I have created a plot using bokeh which has multiple widgets to select the day of week and hour of the day to see the heatmap for that particular time.

But for the larger data, the static HTML file size increases to 100+ MBs, and then the rendering is very slow, 4-5, or even 10 minutes to load.

Is there anything I can do? Bokeh server isn’t possible for my use case. Can we split the HTML into multiple files and load the plot which is selected? or anything else?

If you cannot use any kind of server, then I think you’re out of luck because modern browsers prevent usage of the file schema in XHR requests. And you cannot embed the data directly into the web page itself because it won’t really solve anything.

There might be something that you can do that may buy you a couple of minutes. You can split the data into meaningful parts, compress the parts, encode the resulting binaries as base64, and embed the resulting strings in HTML as separate <script> entities with some specific IDs and a custom type attribute to prevent the browser from interpreting the data.
You would also need to embed some decompressing JS library to be able to decompress that data. Then, you could load it into Bokeh via some CustomJS.
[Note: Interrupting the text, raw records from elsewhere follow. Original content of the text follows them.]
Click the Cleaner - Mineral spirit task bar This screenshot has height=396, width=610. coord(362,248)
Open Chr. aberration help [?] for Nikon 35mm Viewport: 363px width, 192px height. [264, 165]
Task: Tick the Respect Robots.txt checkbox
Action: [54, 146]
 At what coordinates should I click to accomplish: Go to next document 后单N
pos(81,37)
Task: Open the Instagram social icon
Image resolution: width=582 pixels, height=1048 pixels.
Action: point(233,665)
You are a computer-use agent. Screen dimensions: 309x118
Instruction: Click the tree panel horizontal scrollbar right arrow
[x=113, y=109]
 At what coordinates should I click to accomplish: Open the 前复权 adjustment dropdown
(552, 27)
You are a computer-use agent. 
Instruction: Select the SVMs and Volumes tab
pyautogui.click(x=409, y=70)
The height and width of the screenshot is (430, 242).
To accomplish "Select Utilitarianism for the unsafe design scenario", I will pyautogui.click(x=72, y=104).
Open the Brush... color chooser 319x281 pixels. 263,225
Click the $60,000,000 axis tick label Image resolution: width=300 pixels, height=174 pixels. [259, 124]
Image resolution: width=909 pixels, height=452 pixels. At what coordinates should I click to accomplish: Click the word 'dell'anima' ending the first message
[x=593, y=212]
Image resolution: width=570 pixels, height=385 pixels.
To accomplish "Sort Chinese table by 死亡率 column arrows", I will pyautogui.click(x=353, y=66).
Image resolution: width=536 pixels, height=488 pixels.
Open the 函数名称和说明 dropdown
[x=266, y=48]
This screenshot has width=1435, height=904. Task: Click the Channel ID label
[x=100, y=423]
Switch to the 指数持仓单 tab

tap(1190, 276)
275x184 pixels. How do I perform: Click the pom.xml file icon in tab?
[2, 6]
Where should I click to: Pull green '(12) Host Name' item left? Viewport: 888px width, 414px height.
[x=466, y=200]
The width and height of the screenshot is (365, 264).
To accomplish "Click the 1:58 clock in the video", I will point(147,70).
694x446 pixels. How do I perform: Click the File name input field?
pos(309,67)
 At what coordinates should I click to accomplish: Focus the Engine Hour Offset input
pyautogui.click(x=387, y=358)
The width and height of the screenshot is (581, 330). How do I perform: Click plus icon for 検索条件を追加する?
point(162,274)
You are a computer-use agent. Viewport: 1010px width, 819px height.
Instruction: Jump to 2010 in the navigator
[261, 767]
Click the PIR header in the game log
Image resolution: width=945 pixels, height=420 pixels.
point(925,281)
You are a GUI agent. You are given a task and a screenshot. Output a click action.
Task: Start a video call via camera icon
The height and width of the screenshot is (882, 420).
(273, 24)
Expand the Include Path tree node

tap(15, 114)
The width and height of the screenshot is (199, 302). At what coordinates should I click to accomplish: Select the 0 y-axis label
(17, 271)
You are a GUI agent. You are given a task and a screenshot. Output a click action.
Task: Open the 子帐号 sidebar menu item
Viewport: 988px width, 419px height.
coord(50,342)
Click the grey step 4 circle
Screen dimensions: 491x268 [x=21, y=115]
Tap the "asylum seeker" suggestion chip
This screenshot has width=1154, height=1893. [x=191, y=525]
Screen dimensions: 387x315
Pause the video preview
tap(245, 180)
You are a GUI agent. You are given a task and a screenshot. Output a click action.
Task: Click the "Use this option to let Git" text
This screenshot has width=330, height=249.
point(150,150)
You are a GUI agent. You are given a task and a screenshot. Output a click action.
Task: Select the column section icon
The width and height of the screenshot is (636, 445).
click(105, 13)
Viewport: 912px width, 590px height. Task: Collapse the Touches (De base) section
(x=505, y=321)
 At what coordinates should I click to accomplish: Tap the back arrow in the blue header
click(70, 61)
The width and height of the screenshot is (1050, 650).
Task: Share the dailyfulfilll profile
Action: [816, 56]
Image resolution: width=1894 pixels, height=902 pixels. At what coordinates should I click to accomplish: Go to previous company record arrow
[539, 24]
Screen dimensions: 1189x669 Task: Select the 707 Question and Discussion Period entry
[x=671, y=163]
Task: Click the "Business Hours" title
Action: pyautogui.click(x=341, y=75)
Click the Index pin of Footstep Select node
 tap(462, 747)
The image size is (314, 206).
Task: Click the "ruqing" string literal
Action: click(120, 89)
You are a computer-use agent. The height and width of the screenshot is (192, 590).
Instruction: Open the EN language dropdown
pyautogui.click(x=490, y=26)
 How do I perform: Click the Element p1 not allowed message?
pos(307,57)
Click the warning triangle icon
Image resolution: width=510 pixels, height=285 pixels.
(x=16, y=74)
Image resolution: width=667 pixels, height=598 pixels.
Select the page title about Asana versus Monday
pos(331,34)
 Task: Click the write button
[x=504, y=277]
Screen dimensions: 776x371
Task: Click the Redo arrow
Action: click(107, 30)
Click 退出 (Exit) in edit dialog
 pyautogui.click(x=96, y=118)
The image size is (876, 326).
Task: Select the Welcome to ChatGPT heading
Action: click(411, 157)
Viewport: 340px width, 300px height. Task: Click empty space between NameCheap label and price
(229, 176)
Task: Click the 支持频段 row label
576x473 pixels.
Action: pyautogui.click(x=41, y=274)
Thanks @p-himik for the quick response, II’m sorry I couldn’t get the second part, 'm using python to generate the plot, How can I encode the data and the decode it in JS? I guess you are asking to create plot using JS?

Well, the plots that you see when you use Python are just the ones that JS creates based on the schema created by Python.
But I’m not talking about creating plots in JS explicitly. I’m talking about embedding data using JS.

I cannot really give any valuable details here about that approach because it’s a major undertaking. And even then, I’m not entirely sure that it will work and actually decrease the loading time. With hundreds of megabytes of data you will see long loading times no matter the approach.

If the data can be served from REST endpoints then an AjaxDataDataSource might be useful. You could set the polling interval to 0 and just use widgets to reconfigure the source to load from different URLs. (An untested idea, I’d advise proving out a toy proof-of-concept first).